Parsing and Abstract Syntax Trees

Overview

This lecture covers the second phase of language processing: parsing. After the scanner produces a stream of tokens, the parser analyzes the token sequence according to a grammar and constructs an Abstract Syntax Tree (AST). The AST represents the hierarchical structure of the program and serves as the foundation for interpretation or code generation.

Learning Objectives

  • Understand the role of parsing in language processing
  • Learn different parser types (LL, LR, GLR, PEG) and their trade-offs
  • Recognize and eliminate left recursion in grammars
  • Read and apply EBNF grammar rules for parsing
  • Implement a recursive descent parser that constructs an AST
  • Understand the structure and purpose of Abstract Syntax Trees

Prerequisites

  • Understanding of scanning and token streams (Lecture 3)
  • Basic understanding of formal grammars and EBNF notation
  • Familiarity with tree data structures
  • C or Rust programming experience

1. Language Processing Pipeline

Recall the language processing pipeline from scanning:

flowchart LR
    A[Input String] --> B[Scanning]
    B --> C[Tokens]
    C --> D[Parsing]
    D --> E[AST]
    E --> F["Evaluation / Code Gen"]
    F --> G[Result]

    style D fill:#f9f,stroke:#333,stroke-width:2px
    style E fill:#f9f,stroke:#333,stroke-width:2px

Today's focus: The parsing phase that converts tokens into an AST.

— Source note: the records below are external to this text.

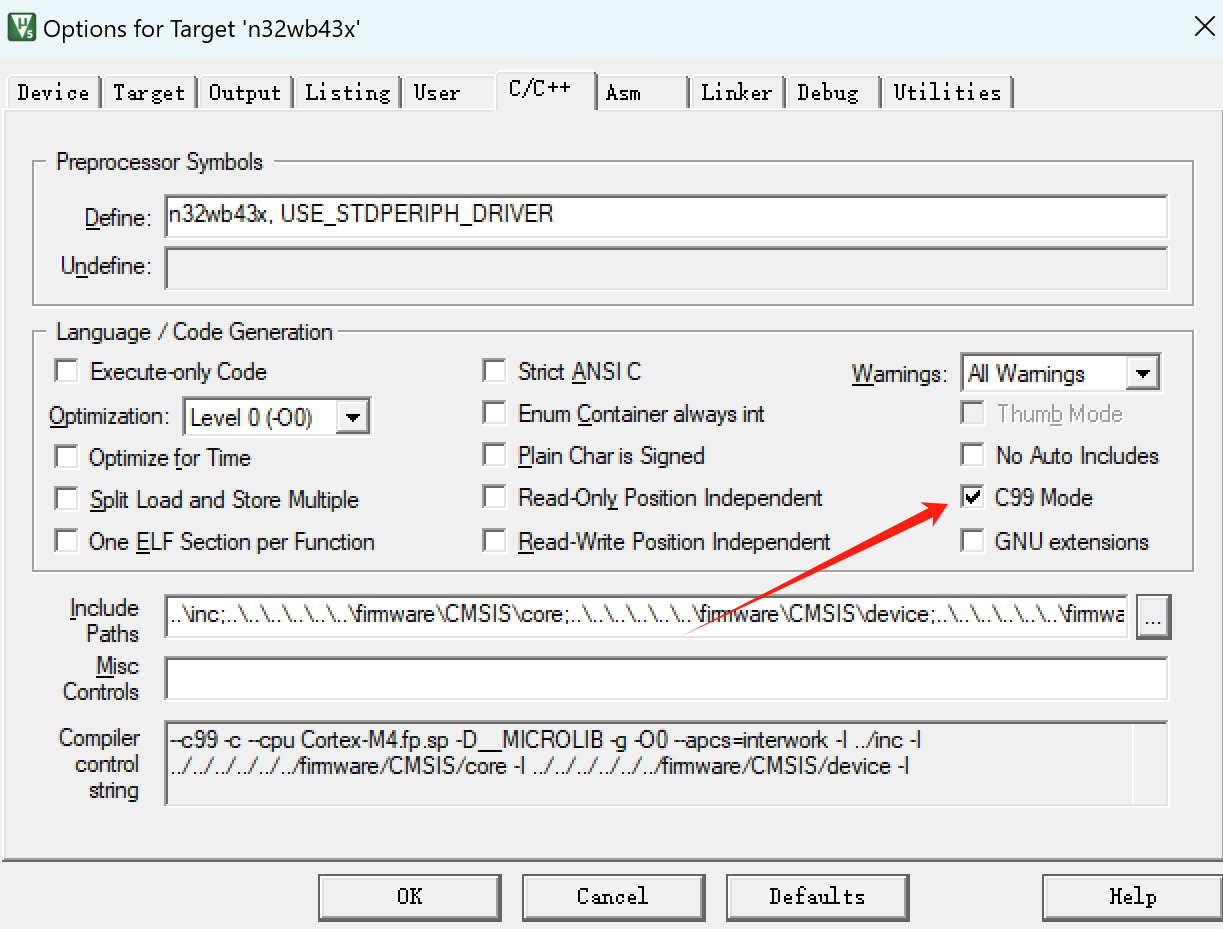
Task: Toggle One ELF Section per Function
Action: click(67, 541)
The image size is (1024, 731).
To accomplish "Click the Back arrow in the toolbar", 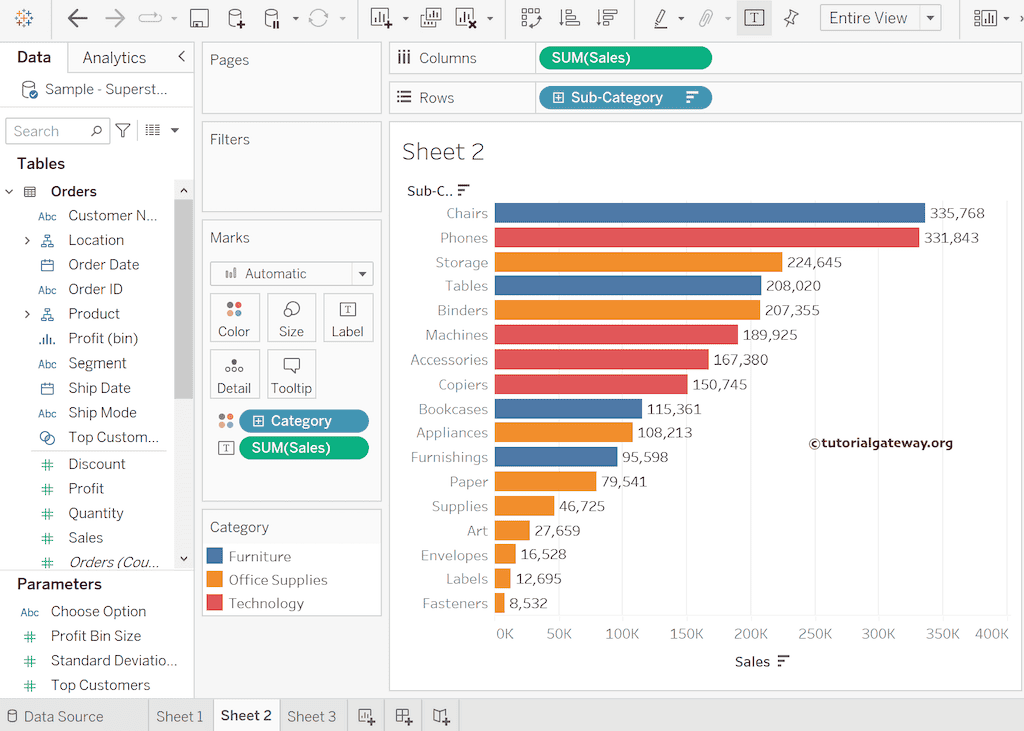I will 77,18.
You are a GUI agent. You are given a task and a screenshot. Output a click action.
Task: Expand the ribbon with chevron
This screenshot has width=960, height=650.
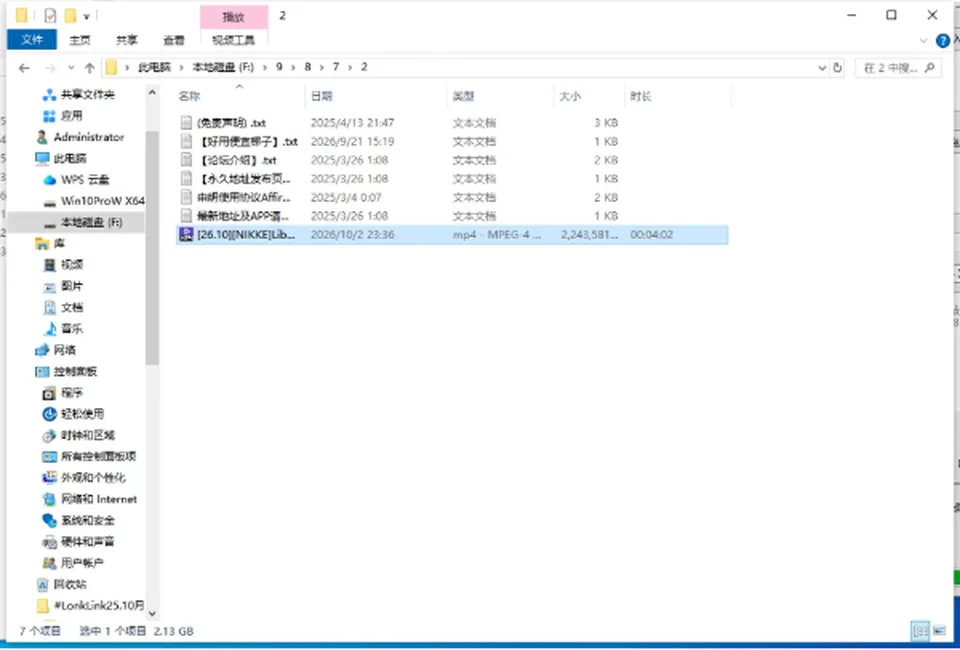[x=923, y=41]
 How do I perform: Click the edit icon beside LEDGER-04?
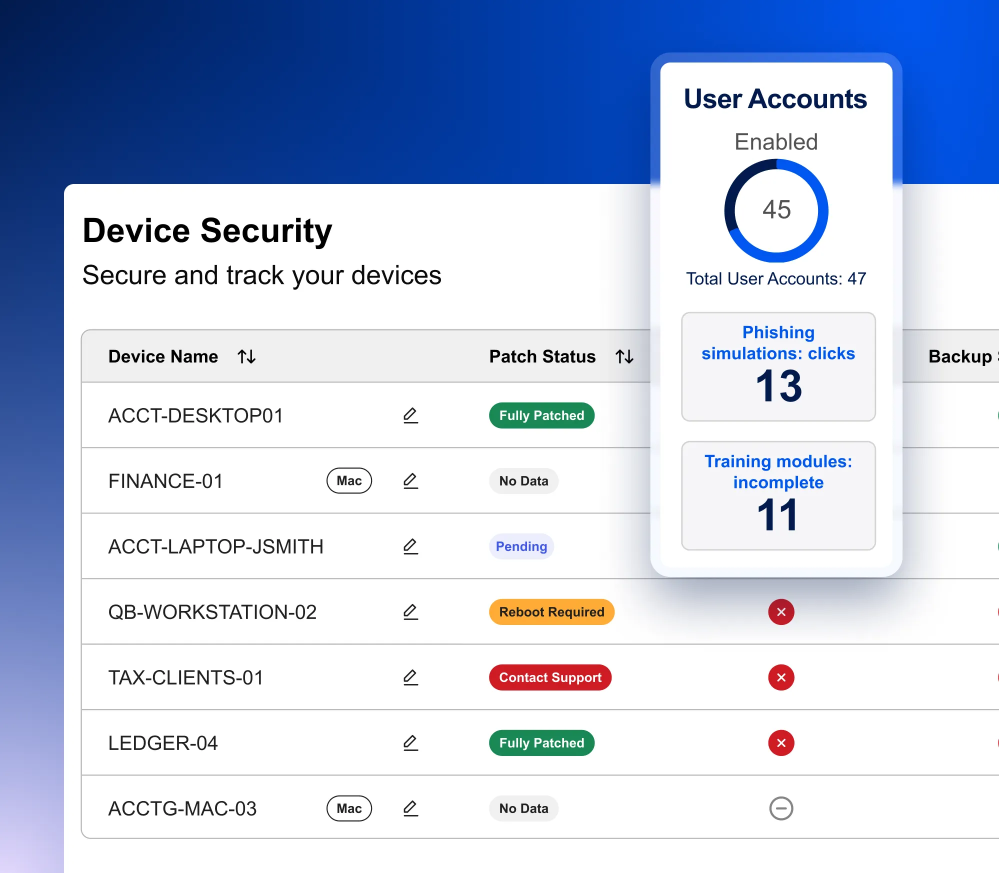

The scanner converts input like "1 + 2 + 3" into tokens:

TK_INTLIT("1") | TK_PLUS("+") | TK_INTLIT("2") | TK_PLUS("+") | TK_INTLIT("3") | TK_EOT

The parser takes these tokens and builds a tree that captures the expression's structure.


2. From Tokens to Trees - Why Structure Matters

Why Not Just Use a Flat Token List?

Consider the expression 1 + 2 * 3. Without structure, we might evaluate left-to-right getting 9, but mathematically the answer should be 7 (multiply first).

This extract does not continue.